Goal | Identify each line in the entries below that contains the string "This", and copy those lines. Capitalization must match.

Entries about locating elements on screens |
---*---

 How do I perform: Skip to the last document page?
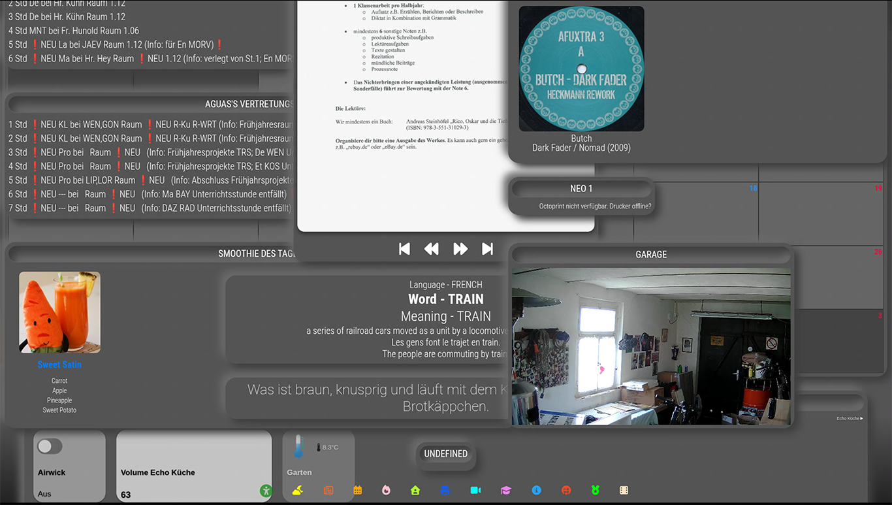487,249
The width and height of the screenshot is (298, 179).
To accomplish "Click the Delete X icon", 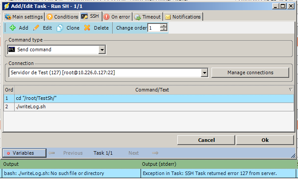I will [x=87, y=28].
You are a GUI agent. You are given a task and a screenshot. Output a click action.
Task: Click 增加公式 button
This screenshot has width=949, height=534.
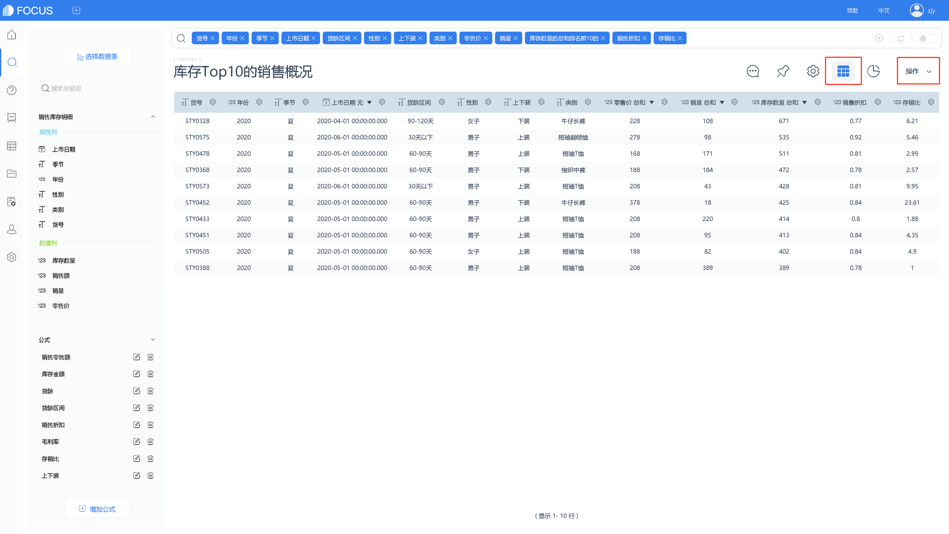[x=97, y=509]
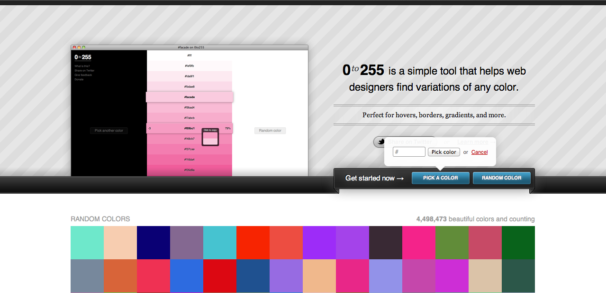Choose the beige tan swatch in bottom row
The image size is (606, 293).
[x=485, y=276]
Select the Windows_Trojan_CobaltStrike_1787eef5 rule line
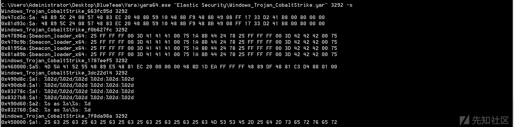Viewport: 514px width, 127px height. [64, 60]
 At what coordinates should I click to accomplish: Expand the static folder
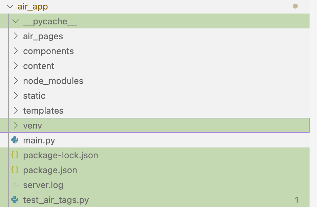pos(16,96)
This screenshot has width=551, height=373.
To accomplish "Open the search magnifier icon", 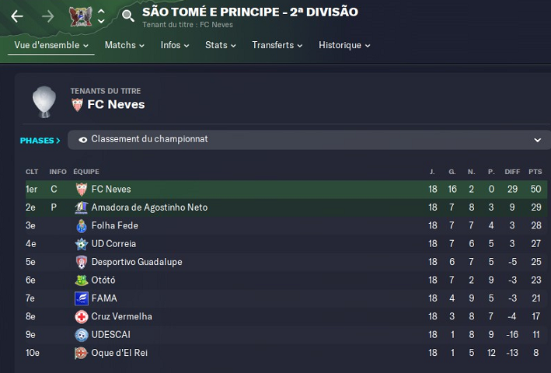I will [x=128, y=16].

---*---

Result |
This screenshot has width=949, height=534.
This screenshot has width=551, height=373.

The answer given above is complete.